Even those who saw the dogs as pests recognised them as vulnerable creatures with a right to live in the city
Such friction between traditions of multispecies cohabitation and new(er) ideas of a more sanitised and developed society produces support for neutering or culling.
Yet others had companionable relationships with the animals. Karuppiah, a pavement dweller in Chennai, discussed the street dogs in his neighbourhood: ‘We give them porai [hard bread] biscuits. So they get accustomed to us … We interact, no? That dog plays with us with love, no? Sleeps next to us. After we are asleep, they sleep on our legs.’
Velu, a waste-worker, said: ‘I give them whatever food I find in these bins. Sometimes you get food, sometimes you do not. When you do not get, there will be dogs looking at you longingly for food … Romba kashtama irukkum [it makes you feel very bad].’
Even those who claimed the dogs were pests usually recognised them as vulnerable creatures with a right to live in the city; the words paavam (vulnerable) and jeevan (life-form) were frequently mentioned in our Chennai interviews. In the words of Gokul from Chennai: ‘I think they are a nuisance. They aren’t trained; they eat from the garbage and end up scattering garbage everywhere. The ones sleeping on the roads are a problem for pedestrians as well … [but] you can’t just remove them from the street. They have a right to live there as well.’
We found that a majority agreed that street dogs were a problem (71.6 per cent) but a majority also believed that they have a right to live in public places (78.8 per cent), and that they are paavam (79.3 per cent).

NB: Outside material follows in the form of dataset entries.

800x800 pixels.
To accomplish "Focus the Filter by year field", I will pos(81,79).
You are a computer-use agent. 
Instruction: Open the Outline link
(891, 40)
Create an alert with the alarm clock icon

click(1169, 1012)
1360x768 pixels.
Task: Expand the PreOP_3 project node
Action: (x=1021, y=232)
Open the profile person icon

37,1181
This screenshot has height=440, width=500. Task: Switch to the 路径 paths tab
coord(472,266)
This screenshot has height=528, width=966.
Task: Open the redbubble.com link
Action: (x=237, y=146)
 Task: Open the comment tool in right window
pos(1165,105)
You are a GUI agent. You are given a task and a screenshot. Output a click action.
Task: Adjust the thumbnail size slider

There exists a wealth of knowledge, especially among those who live and work on the streets, on how to interact with street dogs safely. Ramu, a waste-worker explained: ‘You should not get scared [padaravey koodathu]. You should not run or make any sudden movements. They will come very close, but they will not bite. Be casual … they will go away. They will keep barking but after a while they will stop … Talk to them. Say things like “What do you want?” Or gently say “Keep quiet.” Next time make sure you feed them something. But, first, you have to be casual with dogs. Do not fear them at all.’
The lives of India’s street dogs challenge us to examine mindsets and culture in the age of the Anthropocene, where humans dominate and nature is beset by the climate crisis and habitat destruction worldwide. Before we save faraway wildlife, we may need to truly see the dogs who live free, near our homes. Free-living dogs can be pests and threats to human health, but they can also contribute to human wellbeing through companionship and relationships of mutual care. In India, everyday acts of care, such as stopping to fuss over two local dogs while whizzing around the metropolis, point to how humans and other animals can live alongside each other in the human-built world.
The dogs on India’s streets provide useful lessons on sharing the planet with other creatures – from wolves and bears to snakes and tigers – who are often more valued but certainly more dangerous to us. Cohabitation entails both coexistence and conflict. It is not easy to live with or live alongside others, including humans, but everyday interactions over long periods of time can incubate an ethos of mutual tolerance on a human-dominated Earth.
Most creatures protected or valued as ‘wildlife’ in today’s world were once exterminated as threats or as valueless. Animals like wolves and beaver are being persecuted yet again when their populations are revived thanks to conservation. This is because they find themselves in human-dominated and modified landscapes where there is no memory or knowledge of how to share spaces and lives.
Instead of worrying only about endangered species, perhaps we should focus on animals in our midst. Learning to live with and respect free-living dogs, rats, gulls, cockroaches and mosquitoes might well be a crucial stepping stone for learning to protect the lions, pandas and elephants at risk and far from home.